Rufous-Crested Coquettes are of 6.4 cm to 7.0 cm in length, have a wingspan of 4.0 cm to 4.5 cm, and have weigh an average of 2.8g. This species has a short orange bill that ends in a sharp blackened point. Its back and stomach is a light iridescent green. A band of white feathers crosses the rump, and brown, orange, and green tail feathers extend posteriorly from it. The adult male has a crest of slender and rigid black tipped rufous feathers, that extend dorsally from its rufous coloured head feathers. It has a throat of darker iridescent green feathers which ends posteriorly in small pointed white feathers. A vertical band of rufous feathers frames the green throat and tail feathers of the males, and the tail ends in a double-rounded shape. Female rufous-crested coquettes share a similar physiology to the males, with a few key defining differences. Females display no head crests, and instead their rufous coloured forehead feathers fade into the iridescent green ones which extend down their backs. Their throats are not uniformly green, but instead are primarily white with small clusters of green feathers. A band of rufous feathers extends fully from the side of the throat up to the forehead. The tail of the female rufous-crested coquette is singly rounded, and the tail feathers, while primarily green, end in small patches of light orange.

== Behaviour ==
===Foraging===
These hummingbirds forage primarily in sparsely forested regions which present low flowering plant species. They feed on nectar of flowering plants present in humid evergreen forests ecosystems, favouring clearings, forest openings, and roadsides. Specifically, they have been observed foraging around the small white flowers of trees and shrubs in the Inga genus, as well as the flowers of Myrtaceae, and Verbenaceae plants. Small insects have also been observed being caught by the species through hawking. The small body size of Coquette hummingbirds makes it impossible for them to compete successfully with other hummingbird species for food, thus they forage over larger distances than most genus.

===Reproduction===
While no mating or egg laying has been observed in this species to date, they do present a similar courtship ritual to other Coquette species. This ritual involves a male performing a series of lateral oscillating flights in front of a perched female, displaying its crest while doing so.

===Flight===
Coquette hummingbirds exhibit a distinctive vertical pumping of their tails when in flight.
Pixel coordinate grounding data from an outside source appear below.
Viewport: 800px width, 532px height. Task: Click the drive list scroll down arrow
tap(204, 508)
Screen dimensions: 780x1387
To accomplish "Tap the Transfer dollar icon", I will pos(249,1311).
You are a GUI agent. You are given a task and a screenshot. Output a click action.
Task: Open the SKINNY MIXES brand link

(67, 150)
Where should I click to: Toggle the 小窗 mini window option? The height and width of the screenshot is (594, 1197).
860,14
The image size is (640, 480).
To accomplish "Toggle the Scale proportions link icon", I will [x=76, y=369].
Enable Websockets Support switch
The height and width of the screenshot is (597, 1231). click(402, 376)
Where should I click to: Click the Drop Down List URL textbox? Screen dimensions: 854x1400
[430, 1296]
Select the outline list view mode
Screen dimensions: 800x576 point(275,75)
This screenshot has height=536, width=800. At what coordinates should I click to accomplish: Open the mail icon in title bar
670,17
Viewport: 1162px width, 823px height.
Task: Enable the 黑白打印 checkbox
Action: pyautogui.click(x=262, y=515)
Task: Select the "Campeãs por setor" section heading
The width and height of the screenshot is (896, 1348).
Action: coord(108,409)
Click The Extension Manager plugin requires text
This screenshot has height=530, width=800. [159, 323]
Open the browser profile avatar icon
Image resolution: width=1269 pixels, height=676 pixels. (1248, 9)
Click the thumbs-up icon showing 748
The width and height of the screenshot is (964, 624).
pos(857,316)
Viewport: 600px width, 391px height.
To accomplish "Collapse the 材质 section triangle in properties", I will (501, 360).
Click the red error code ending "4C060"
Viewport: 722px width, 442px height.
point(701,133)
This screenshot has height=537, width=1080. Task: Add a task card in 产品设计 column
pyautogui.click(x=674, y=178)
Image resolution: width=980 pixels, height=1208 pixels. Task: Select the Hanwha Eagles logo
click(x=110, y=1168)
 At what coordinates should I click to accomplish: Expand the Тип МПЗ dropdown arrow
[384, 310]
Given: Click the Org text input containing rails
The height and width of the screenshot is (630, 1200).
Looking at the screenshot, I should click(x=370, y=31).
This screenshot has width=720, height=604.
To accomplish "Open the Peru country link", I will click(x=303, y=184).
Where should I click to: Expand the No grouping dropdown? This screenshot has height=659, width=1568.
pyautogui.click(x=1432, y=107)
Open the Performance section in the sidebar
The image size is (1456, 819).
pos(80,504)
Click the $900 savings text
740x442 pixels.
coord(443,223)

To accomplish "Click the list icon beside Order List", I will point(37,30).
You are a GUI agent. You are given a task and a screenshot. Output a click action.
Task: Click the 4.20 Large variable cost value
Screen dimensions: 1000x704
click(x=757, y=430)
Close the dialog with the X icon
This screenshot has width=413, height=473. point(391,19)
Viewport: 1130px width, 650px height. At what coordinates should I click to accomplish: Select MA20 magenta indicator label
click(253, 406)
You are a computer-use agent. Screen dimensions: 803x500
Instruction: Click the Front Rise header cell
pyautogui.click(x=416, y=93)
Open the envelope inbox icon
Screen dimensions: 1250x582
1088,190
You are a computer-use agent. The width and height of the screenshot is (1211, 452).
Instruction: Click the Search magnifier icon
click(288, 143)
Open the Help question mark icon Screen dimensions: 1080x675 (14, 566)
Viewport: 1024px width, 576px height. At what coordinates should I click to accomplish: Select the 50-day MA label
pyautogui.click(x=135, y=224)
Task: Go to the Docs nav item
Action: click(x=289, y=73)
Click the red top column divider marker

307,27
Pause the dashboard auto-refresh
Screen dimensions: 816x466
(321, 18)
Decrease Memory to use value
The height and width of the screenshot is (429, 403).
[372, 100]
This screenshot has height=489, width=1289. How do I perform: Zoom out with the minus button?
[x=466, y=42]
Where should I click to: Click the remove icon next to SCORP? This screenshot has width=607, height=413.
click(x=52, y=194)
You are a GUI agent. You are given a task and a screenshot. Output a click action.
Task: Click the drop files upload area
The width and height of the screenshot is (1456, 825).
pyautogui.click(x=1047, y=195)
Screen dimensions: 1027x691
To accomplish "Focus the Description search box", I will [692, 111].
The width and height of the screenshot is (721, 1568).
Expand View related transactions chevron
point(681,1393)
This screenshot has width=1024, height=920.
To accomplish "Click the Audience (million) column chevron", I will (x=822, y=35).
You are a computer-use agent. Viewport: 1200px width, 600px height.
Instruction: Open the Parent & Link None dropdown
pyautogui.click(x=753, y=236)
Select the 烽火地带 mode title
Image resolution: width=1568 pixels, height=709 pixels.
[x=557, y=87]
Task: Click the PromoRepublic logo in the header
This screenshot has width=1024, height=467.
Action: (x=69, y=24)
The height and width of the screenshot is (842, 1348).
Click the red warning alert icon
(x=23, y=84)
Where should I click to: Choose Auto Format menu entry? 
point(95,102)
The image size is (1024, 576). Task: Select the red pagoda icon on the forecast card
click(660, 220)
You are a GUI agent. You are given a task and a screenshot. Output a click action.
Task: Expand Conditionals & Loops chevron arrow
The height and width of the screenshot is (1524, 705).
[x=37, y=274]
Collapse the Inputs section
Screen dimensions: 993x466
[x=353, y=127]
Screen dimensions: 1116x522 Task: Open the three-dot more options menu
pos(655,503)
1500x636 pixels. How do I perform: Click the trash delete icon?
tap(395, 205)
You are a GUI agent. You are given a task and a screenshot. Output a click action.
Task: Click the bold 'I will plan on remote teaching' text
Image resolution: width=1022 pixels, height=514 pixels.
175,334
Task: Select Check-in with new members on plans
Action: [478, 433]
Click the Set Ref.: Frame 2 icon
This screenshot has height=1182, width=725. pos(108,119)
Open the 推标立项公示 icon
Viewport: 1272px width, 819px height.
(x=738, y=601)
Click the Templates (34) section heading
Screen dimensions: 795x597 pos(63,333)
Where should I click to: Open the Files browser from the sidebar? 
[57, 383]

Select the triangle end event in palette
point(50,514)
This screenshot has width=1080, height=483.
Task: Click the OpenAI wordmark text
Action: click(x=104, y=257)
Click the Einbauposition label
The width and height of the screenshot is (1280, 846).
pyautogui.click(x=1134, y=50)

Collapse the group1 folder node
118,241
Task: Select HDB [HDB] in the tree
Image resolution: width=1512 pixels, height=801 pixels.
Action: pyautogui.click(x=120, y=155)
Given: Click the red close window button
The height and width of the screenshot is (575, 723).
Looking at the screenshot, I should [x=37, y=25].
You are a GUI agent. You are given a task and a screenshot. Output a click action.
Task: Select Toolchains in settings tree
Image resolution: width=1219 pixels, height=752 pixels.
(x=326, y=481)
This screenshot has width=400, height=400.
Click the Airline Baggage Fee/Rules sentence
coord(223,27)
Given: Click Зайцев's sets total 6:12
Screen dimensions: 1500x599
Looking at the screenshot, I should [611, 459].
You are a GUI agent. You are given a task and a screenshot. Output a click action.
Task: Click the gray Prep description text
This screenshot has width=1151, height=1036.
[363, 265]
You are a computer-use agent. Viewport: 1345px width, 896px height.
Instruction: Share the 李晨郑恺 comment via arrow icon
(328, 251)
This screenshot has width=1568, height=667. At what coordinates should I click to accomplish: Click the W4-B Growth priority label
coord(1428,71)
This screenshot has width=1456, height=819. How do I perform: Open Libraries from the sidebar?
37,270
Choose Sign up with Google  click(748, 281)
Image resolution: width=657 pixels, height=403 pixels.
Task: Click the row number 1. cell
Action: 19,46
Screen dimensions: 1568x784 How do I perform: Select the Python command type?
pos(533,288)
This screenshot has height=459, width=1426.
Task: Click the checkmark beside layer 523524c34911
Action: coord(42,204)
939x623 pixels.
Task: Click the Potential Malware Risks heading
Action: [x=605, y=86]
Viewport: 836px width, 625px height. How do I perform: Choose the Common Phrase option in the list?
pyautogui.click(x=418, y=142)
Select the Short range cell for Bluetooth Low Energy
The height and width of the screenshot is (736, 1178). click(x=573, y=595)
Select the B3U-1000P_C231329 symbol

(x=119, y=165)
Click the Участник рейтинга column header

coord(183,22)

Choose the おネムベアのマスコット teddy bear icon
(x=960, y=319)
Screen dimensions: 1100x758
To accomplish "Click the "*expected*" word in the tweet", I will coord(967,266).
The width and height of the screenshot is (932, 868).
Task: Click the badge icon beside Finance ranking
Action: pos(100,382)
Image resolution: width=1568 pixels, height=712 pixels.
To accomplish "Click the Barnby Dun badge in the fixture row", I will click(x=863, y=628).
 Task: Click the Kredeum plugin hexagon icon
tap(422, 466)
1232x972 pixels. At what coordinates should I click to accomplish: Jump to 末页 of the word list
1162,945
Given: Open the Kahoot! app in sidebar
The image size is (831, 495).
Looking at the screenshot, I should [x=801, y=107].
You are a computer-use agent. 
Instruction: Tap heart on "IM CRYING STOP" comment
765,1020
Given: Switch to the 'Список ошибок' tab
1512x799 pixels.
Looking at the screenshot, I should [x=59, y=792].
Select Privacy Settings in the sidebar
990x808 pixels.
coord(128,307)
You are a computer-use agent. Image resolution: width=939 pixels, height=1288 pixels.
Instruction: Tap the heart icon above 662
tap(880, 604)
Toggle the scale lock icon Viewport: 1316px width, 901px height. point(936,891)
This pumping motion gives the birds an insect-like appearance, and often results in them being mistaken for sphinx moths, which share similar habitats and body sizes to the hummingbirds.

===Vocalizations===
Rufous-crested coquettes are primarily silent, however, they have been recorded to make a sharp "tsip" noise when foraging on nectar, as well as soft chipping sounds. Their rapid wingbeats produce a quiet humming sound when in flight.

==Distribution==
The species inhabits the Pacific and Caribbean mountainsides of Peru, Bolivia, Colombia, Ecuador, Panama, and Costa Rica; and at least one observation of the species has been reported in western Brazil. The species is primarily found in altitudes of 500m 1,900m above sea level, likely inhabiting higher altitudes when breeding and lower when not. Rufous-crested Croquettes favour humid forests with evergreen or semi-deciduous compositions, and travel large distances within these ecosystems in search of suitable foods. In a homing experiment with frilled coquettes, this genetically similar species was seen to navigate ranges of up to 15 km.

==Conservation==
The rufous-crested coquette is rare yet its populations appear stable, and the IUCN red list ranks this species as one of lest concern. While habitat loss due to deforestation is a major problem for bird species in South America, since the rufous-crested coquette feeds in open areas and forest clearings it is affected to a lesser degree.